• [PROBLEM] Print the data exactly, leaving nothing out.

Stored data
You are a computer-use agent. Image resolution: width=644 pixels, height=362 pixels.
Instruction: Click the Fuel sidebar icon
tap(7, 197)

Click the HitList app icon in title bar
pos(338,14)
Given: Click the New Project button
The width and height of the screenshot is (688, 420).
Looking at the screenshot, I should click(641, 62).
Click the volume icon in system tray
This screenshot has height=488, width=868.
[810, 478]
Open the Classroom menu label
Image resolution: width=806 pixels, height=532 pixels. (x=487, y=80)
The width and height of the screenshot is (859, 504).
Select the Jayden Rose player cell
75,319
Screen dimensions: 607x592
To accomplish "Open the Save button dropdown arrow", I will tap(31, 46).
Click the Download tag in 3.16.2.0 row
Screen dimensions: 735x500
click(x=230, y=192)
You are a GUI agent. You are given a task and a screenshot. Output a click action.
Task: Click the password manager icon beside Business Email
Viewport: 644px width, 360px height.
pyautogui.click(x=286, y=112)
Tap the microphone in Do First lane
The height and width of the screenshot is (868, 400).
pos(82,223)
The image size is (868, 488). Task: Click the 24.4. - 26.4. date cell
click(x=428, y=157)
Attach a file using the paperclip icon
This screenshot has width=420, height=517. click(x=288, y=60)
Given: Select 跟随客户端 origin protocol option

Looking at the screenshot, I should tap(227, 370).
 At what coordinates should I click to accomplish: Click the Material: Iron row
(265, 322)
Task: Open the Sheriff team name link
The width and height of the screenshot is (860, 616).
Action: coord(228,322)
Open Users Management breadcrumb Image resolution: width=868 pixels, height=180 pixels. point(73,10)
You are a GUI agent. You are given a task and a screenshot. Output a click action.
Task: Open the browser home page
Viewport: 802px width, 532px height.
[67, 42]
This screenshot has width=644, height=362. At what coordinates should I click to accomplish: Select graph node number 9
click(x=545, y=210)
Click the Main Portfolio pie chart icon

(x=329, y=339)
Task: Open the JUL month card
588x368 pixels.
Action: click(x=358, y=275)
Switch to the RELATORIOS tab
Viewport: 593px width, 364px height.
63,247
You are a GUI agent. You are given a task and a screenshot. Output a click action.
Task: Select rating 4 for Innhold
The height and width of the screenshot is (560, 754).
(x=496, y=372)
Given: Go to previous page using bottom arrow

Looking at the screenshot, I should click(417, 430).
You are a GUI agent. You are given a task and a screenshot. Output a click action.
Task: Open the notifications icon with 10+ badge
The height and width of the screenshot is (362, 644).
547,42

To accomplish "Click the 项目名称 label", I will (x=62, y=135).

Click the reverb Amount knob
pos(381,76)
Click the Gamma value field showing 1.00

• [REPLY]
You are a computer-use agent. Image resolution: width=644 pixels, height=362 pixels.
Instruction: Click the Fuel sidebar icon
tap(7, 197)

Click the HitList app icon in title bar
pos(338,14)
Given: Click the New Project button
The width and height of the screenshot is (688, 420).
Looking at the screenshot, I should click(641, 62).
Click the volume icon in system tray
This screenshot has height=488, width=868.
[810, 478]
Open the Classroom menu label
Image resolution: width=806 pixels, height=532 pixels. (x=487, y=80)
The width and height of the screenshot is (859, 504).
Select the Jayden Rose player cell
75,319
Screen dimensions: 607x592
To accomplish "Open the Save button dropdown arrow", I will tap(31, 46).
Click the Download tag in 3.16.2.0 row
Screen dimensions: 735x500
click(x=230, y=192)
You are a GUI agent. You are given a task and a screenshot. Output a click action.
Task: Click the password manager icon beside Business Email
Viewport: 644px width, 360px height.
pyautogui.click(x=286, y=112)
Tap the microphone in Do First lane
The height and width of the screenshot is (868, 400).
pos(82,223)
The image size is (868, 488). Task: Click the 24.4. - 26.4. date cell
click(x=428, y=157)
Attach a file using the paperclip icon
This screenshot has width=420, height=517. click(x=288, y=60)
Given: Select 跟随客户端 origin protocol option

Looking at the screenshot, I should tap(227, 370).
 At what coordinates should I click to accomplish: Click the Material: Iron row
(265, 322)
Task: Open the Sheriff team name link
The width and height of the screenshot is (860, 616).
Action: coord(228,322)
Open Users Management breadcrumb Image resolution: width=868 pixels, height=180 pixels. point(73,10)
You are a GUI agent. You are given a task and a screenshot. Output a click action.
Task: Open the browser home page
Viewport: 802px width, 532px height.
[67, 42]
This screenshot has width=644, height=362. At what coordinates should I click to accomplish: Select graph node number 9
click(x=545, y=210)
Click the Main Portfolio pie chart icon

(x=329, y=339)
Task: Open the JUL month card
588x368 pixels.
Action: click(x=358, y=275)
Switch to the RELATORIOS tab
Viewport: 593px width, 364px height.
63,247
You are a GUI agent. You are given a task and a screenshot. Output a click action.
Task: Select rating 4 for Innhold
The height and width of the screenshot is (560, 754).
(x=496, y=372)
Given: Go to previous page using bottom arrow

Looking at the screenshot, I should click(417, 430).
You are a GUI agent. You are given a task and a screenshot. Output a click action.
Task: Open the notifications icon with 10+ badge
The height and width of the screenshot is (362, 644).
547,42

To accomplish "Click the 项目名称 label", I will (x=62, y=135).

Click the reverb Amount knob
pos(381,76)
Click the Gamma value field showing 1.00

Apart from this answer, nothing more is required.